Donald Trump is a petulant narcissist, so his feuds with Govs. Ron DeSantis and Glenn Youngkin are surely sincere, but they also show that Trump hasn’t lost his feral instinct for media attention. In recent months, the former president has become increasingly boring, and after sabotaging Republican hopes for a red wave, his power is at a low ebb. By stoking a Republican Party civil war and announcing his run for president, he can perhaps rekindle interest in a new season of the Trump show.
Trump has very little else to keep people watching. On Tuesday, he gave an extraordinarily tedious and droning address announcing his new presidential campaign. “This is one of the most low-energy, uninspiring speeches I’ve ever heard from Trump,” tweeted Sarah Matthews, his former deputy White House press secretary. “Even the crowd seems bored.” CNN cut away 20 minutes in. Fox News lasted about 40 minutes, though it returned for the peroration, such as it was.
Still, as I listened to Trump speak about “cesspools of blood” and sadistic knife-wielding gangsters, it was hard not to feel a sickening sense of déjà vu. Somehow, seven long years after he descended his golden escalator, we’re back to a place where most conservative elites are again united against him, waiting for a Florida Republican to take him out, even as his fanatical base remains committed. Once again, we’ve seen Trump bestowing insulting nicknames on his presumptive Republican competitors. He’s clearly lost a step — “Ron DeSanctimonious” is a lot less catchy than “Lyin’ Ted” — but no one should assume he’s finished. “Trump has told others he wants to recreate the underdog vibe of the 2016 campaign,” reported The Washington Post.

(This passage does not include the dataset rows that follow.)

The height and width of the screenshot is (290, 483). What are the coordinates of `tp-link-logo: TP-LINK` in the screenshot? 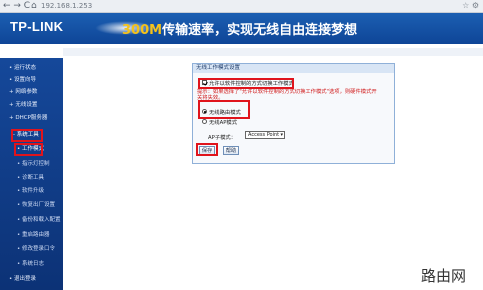 It's located at (37, 26).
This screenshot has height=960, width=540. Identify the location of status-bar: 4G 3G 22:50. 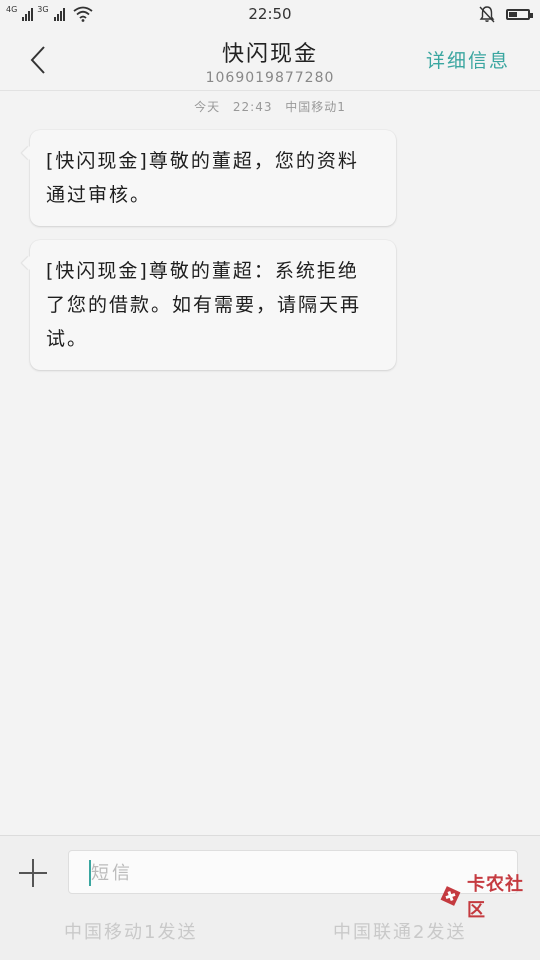
(270, 14).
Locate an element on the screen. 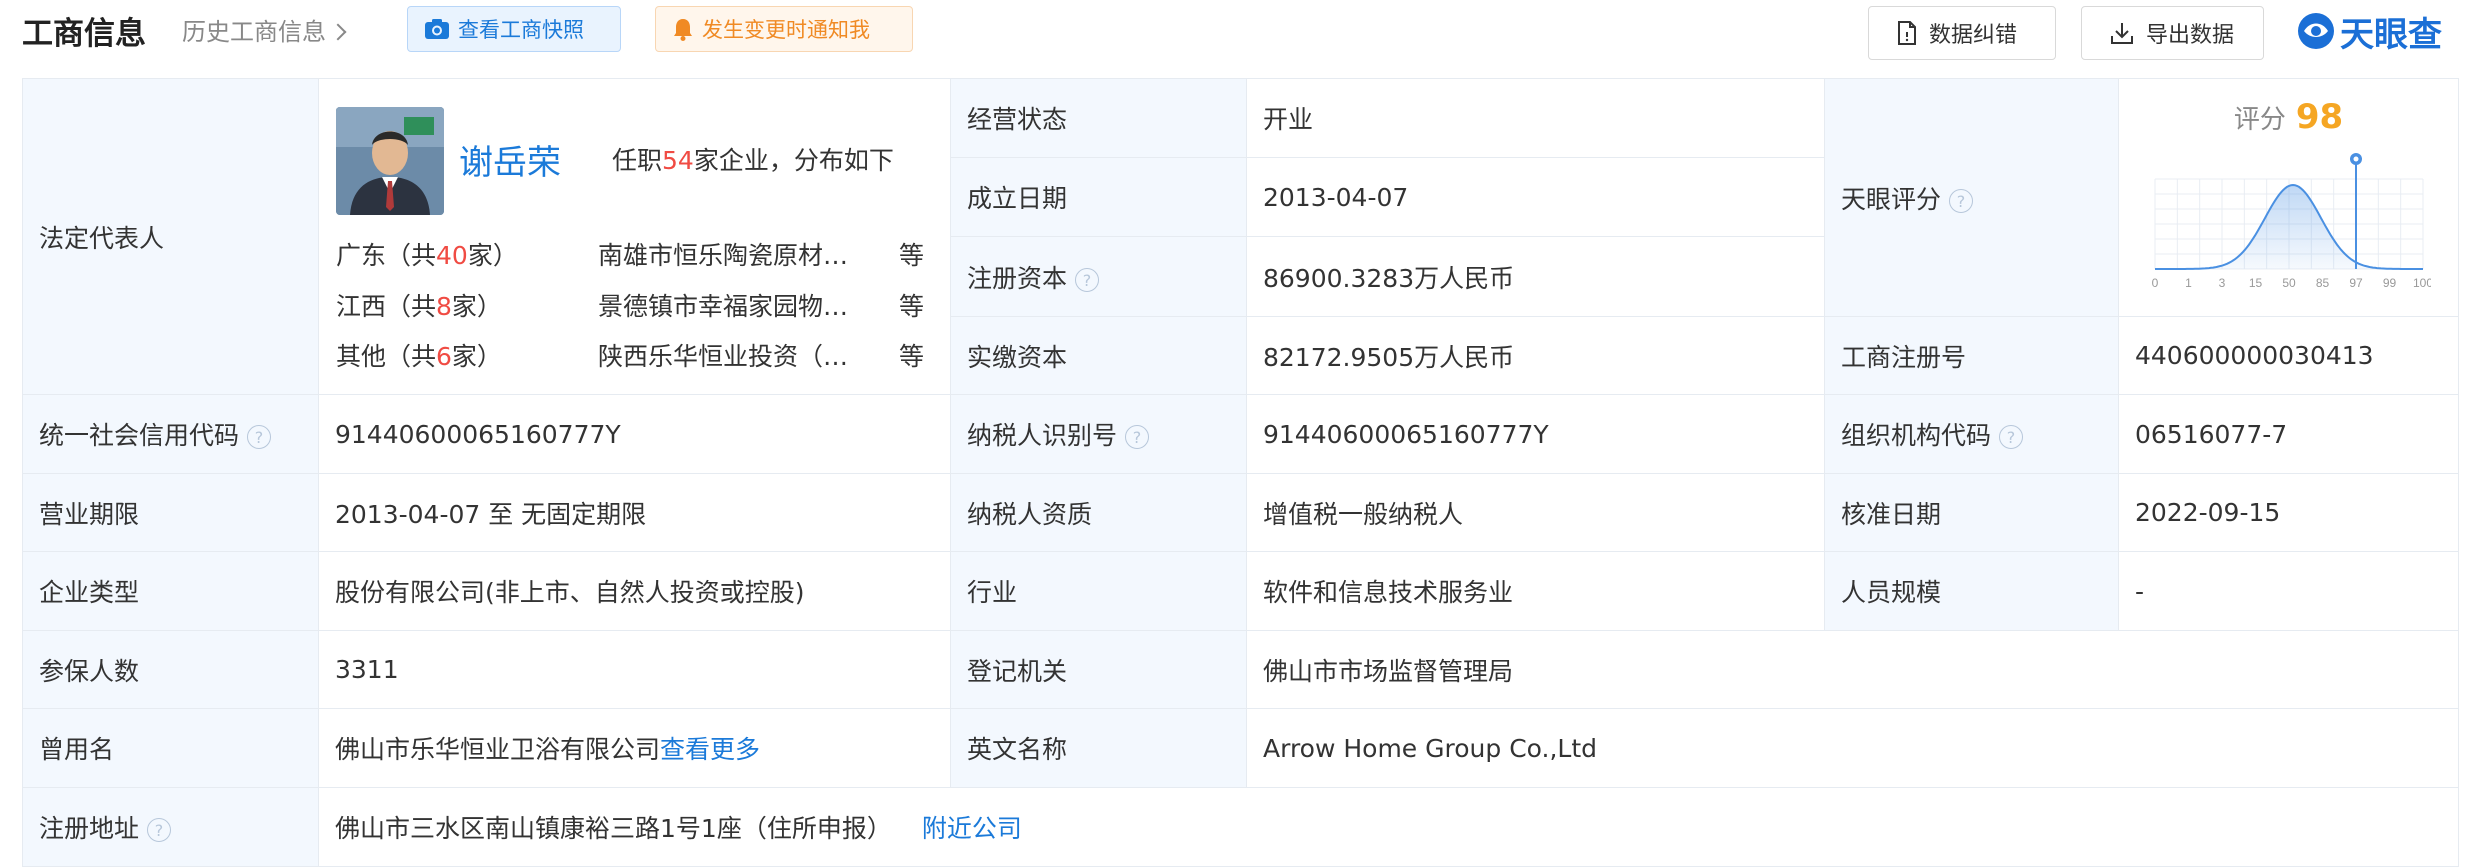  term-value: 2013-04-07 至 无固定期限 is located at coordinates (634, 512).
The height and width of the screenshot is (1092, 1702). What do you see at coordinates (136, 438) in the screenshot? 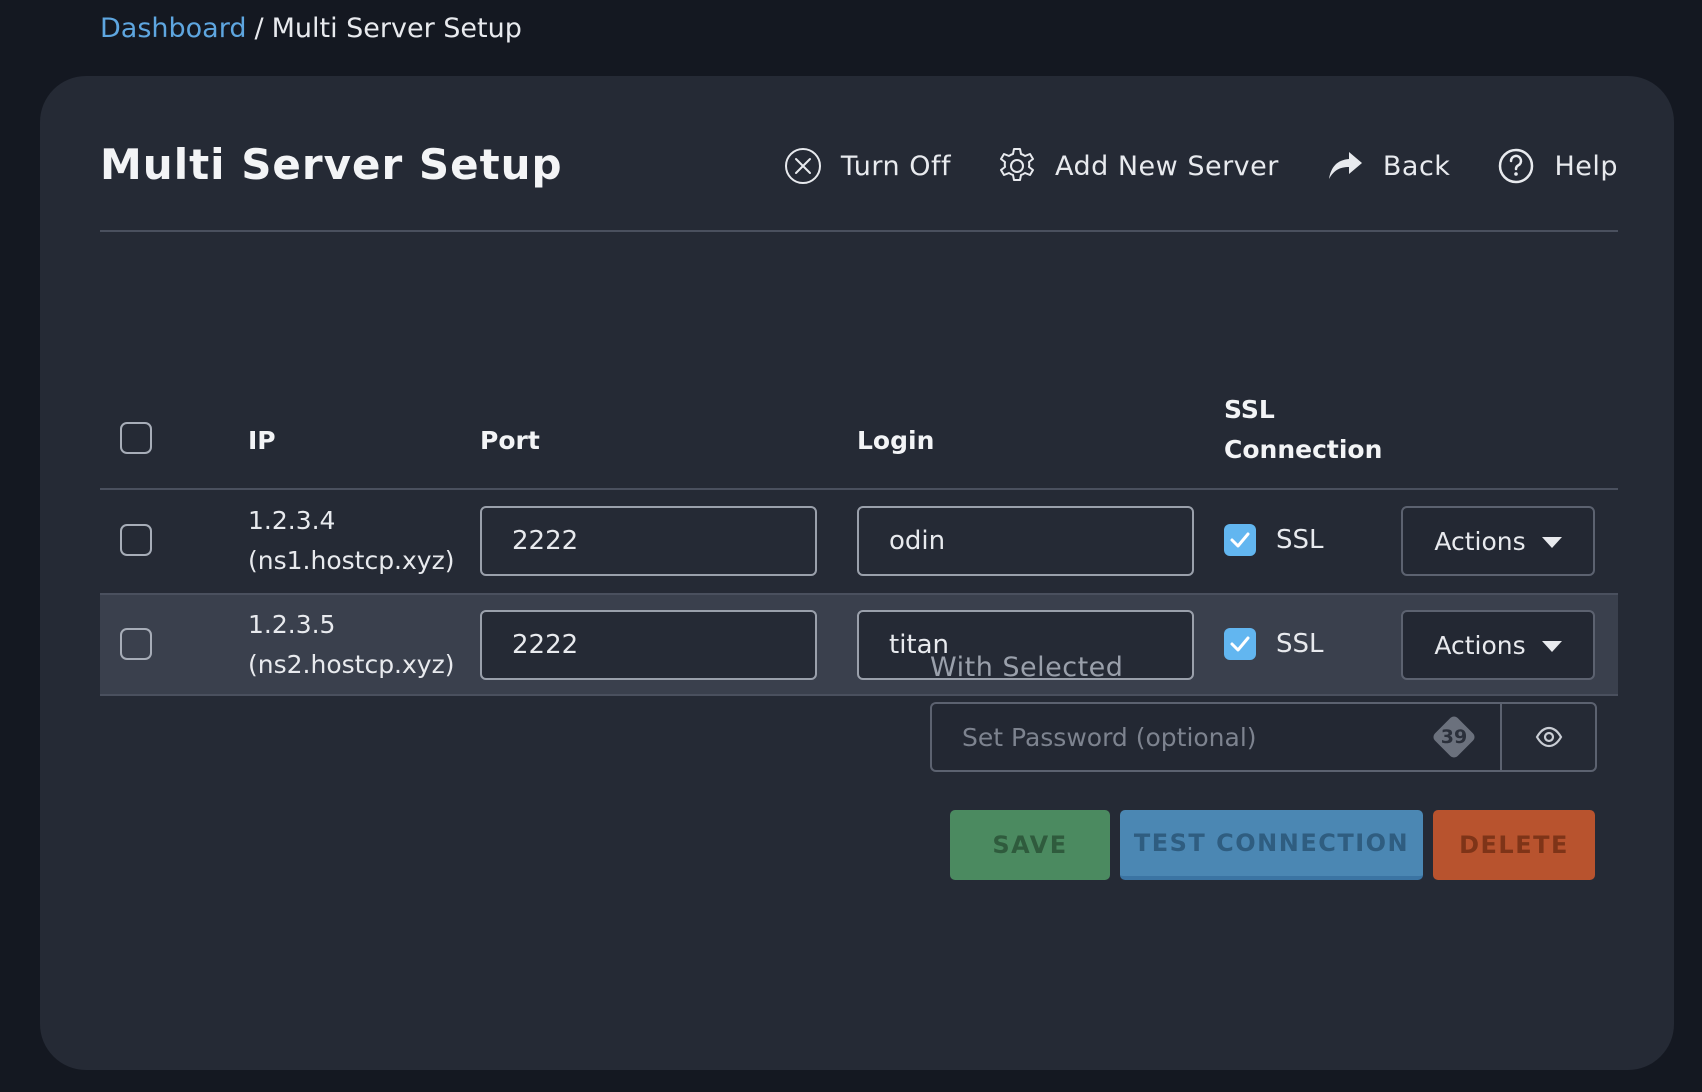
I see `select-all-checkbox` at bounding box center [136, 438].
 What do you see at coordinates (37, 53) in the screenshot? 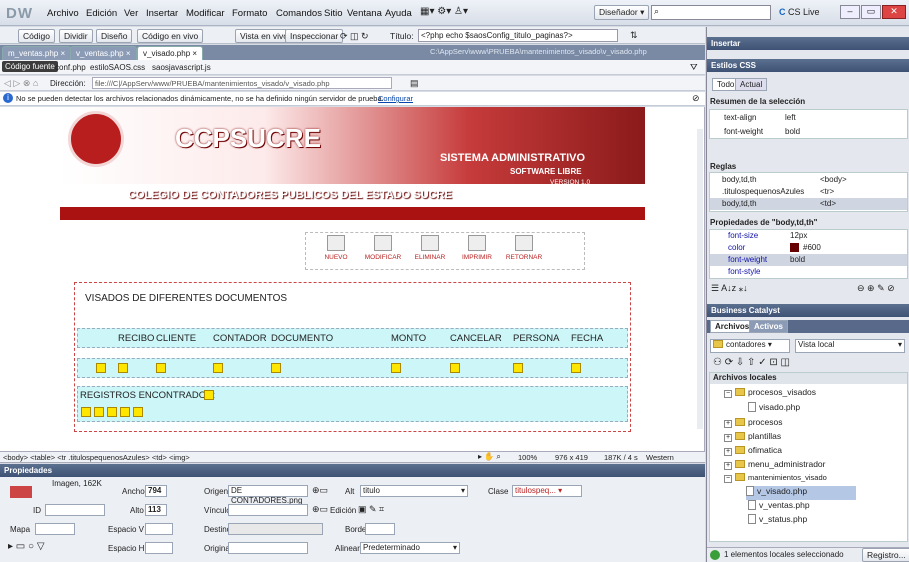
I see `tab-m-ventas: m_ventas.php ×` at bounding box center [37, 53].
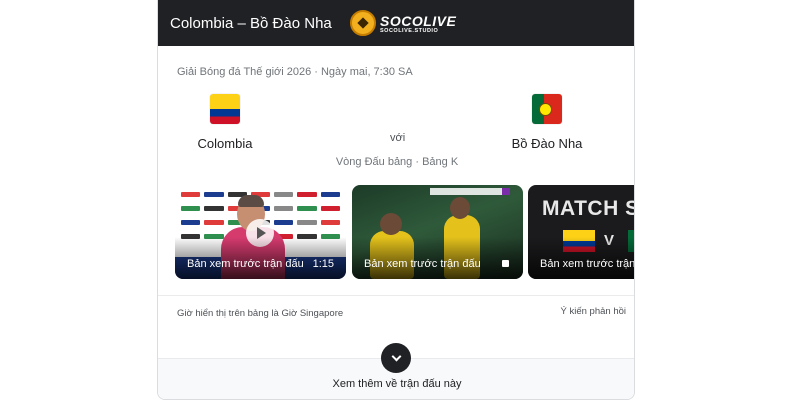 The height and width of the screenshot is (400, 800). What do you see at coordinates (506, 264) in the screenshot?
I see `live-indicator-icon` at bounding box center [506, 264].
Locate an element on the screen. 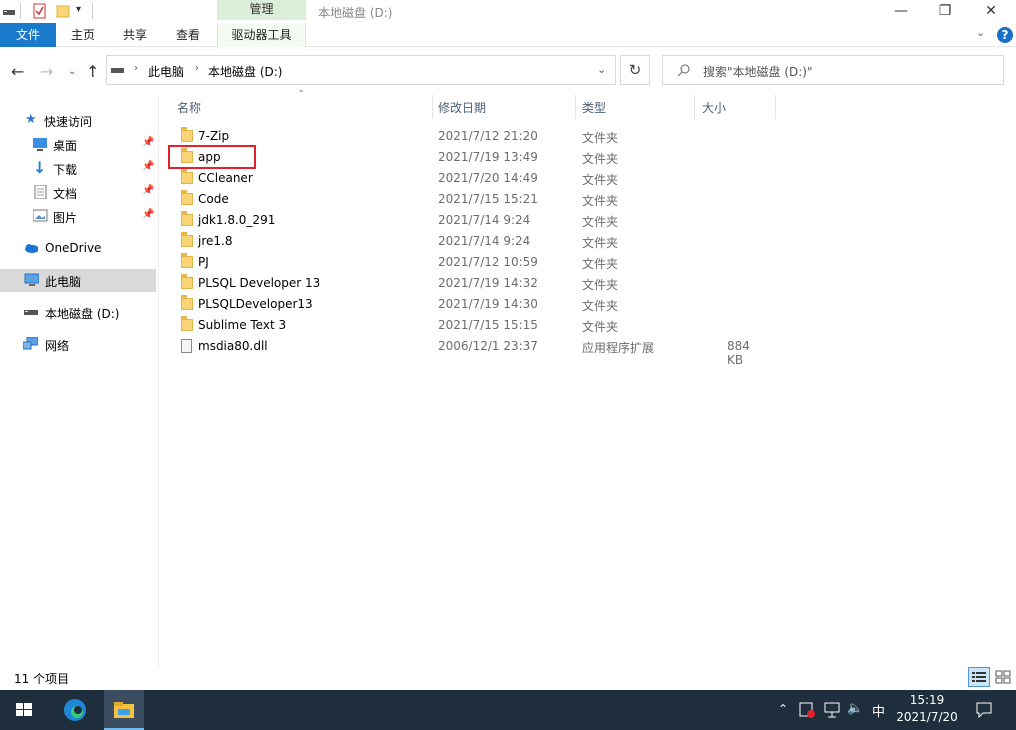 The height and width of the screenshot is (730, 1016). list-item: msdia80.dll 2006/12/1 23:37 应用程序扩展 884 KB is located at coordinates (469, 352).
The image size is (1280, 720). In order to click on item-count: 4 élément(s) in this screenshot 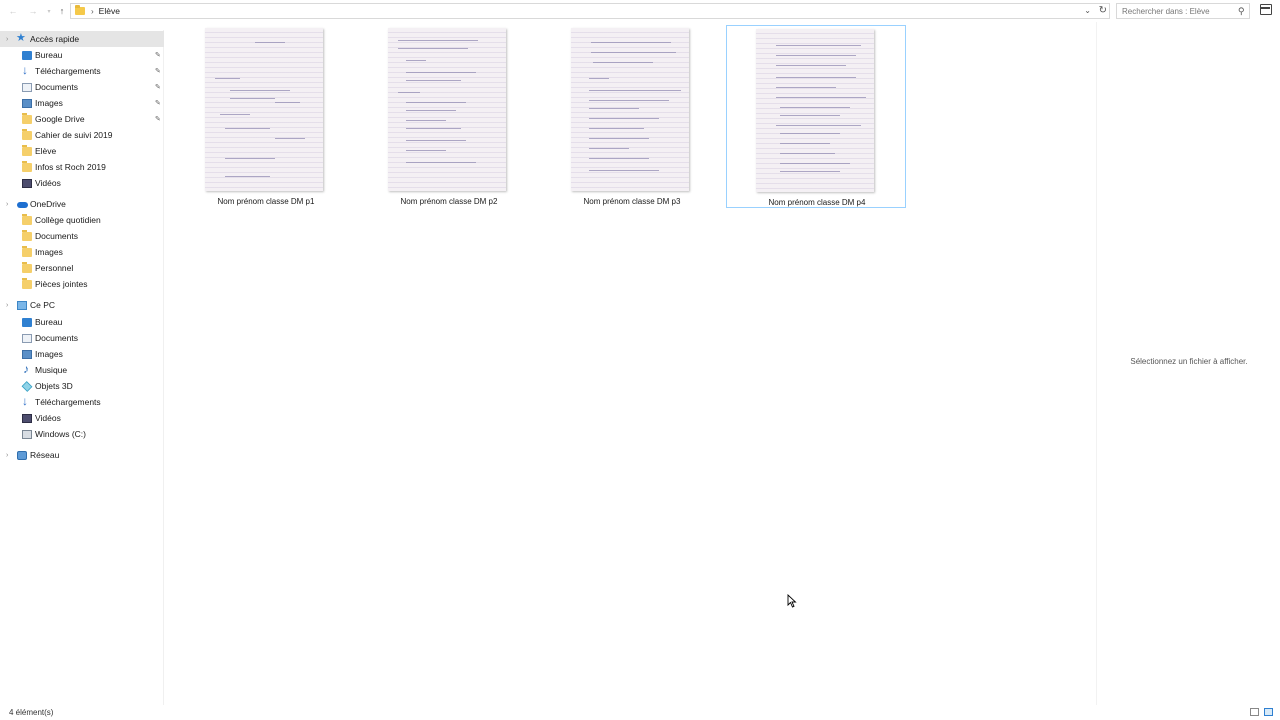, I will do `click(32, 712)`.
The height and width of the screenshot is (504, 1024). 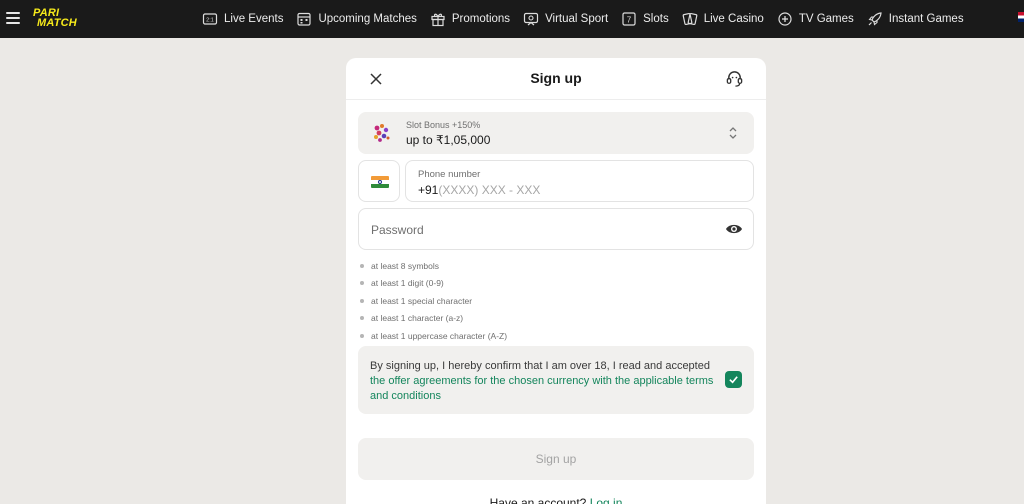 I want to click on phone-number-field: Phone number +91(XXXX) XXX - XXX, so click(x=580, y=181).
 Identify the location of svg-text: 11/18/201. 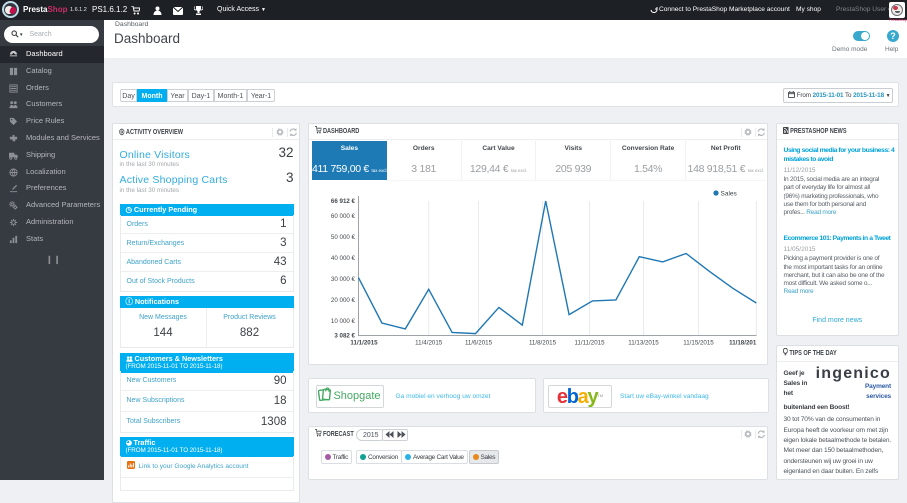
(743, 344).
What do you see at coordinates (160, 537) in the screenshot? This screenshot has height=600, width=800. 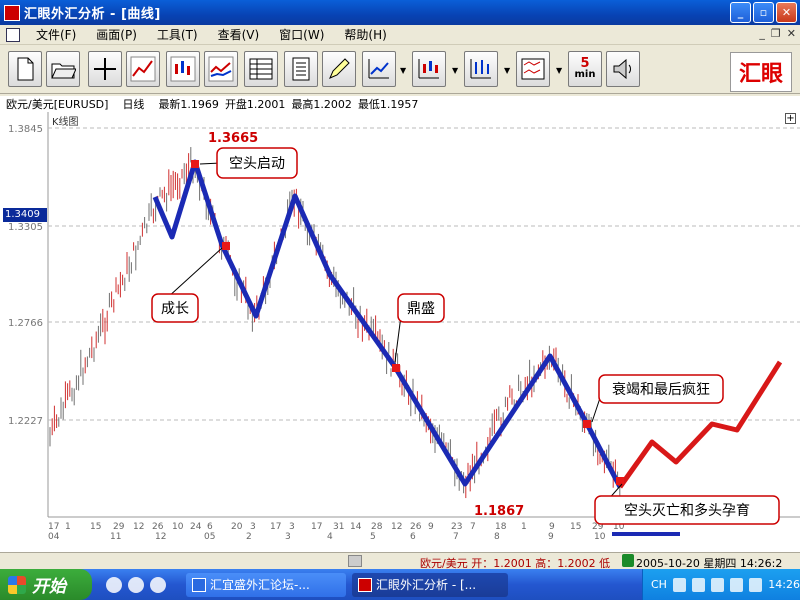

It’s now up to the rest of us to decide if we’re going to help him. In 2015 and 2016, much of the media abetted Trump’s rise, amplifying his every provocation because it was fun and profitable to rubberneck as he bulldozed through the Republican Party. All that free media helped catapult Trump to victory. Now he’s forcing us into a do-over.
I understand that we cannot avoid writing or talking about a former president who is now a leading presidential contender — I am, after all, writing a column about him. But we can all avoid letting him set the terms of the debate. The newsworthy thing about his announcement speech was not anything he said. Rather, it’s that, as The New York Times’ Maggie Haberman pointed out he’s running in part to evade potential criminal prosecution, which could arise from either his attempted coup or the classified government documents he appears to have stolen.
It’s also worth noting that, once again, he is in bed with authoritarian foreign powers. Just this week, we learned that Trump signed a deal with a Saudi real estate giant to have the Trump brand be part of a $1.6 billion project in Oman. Information keeps dribbling out about the emoluments he collected as president. The House Oversight Committee recently revealed that officials from six countries, including China and Saudi Arabia, spent more than $750,000 at his Washington hotel during his administration, sometimes renting rooms for more than $10,000 a night.
Many have used the pro-wrestling term “kayfabe,” which refers to the illusion that wrestling’s staged melodramas are real, to explain both Trump’s manipulation of reality and his fans’ willing suspension of disbelief. It’s an apt way of understanding his recent attempts to seize the spotlight. But the key through line of the Trump story is oligarchic corruption enabled by legal impunity, not interpersonal feuds. I certainly understand the let-them-fight giddiness among some Democrats eager for a Trump-DeSantis smack-down — at times I even share it — but Trump has benefited whenever we’ve let him turn politics into pro wrestling.
In the series finale of “The Good Fight,” the only TV show to capture the berserk surrealism of Trump-era politics, a character based on the flamboyant troll Milo Yiannopoulos turns up at the show’s Democratic law firm, peddling a garbage smear against DeSantis. The firm’s lawyers must decide whether they want to be part of a Roger Stone-orchestrated dirty trick to bring down the Florida governor, paving the way for a Trump restoration. They consider it, reasoning that Trump would be easier to beat in a general election, but ultimately decide not to follow through. It’s the right decision in the show’s not-so-fictional world, and it would be in real life. DeSantis, a more effective politician than Trump, might do more damage to liberal priorities than Trump did. But Trump will do more damage to democracy itself. On Tuesday, he uttered one true line. America is “all very fragile to start out with,” Trump said. “It can only take so much.”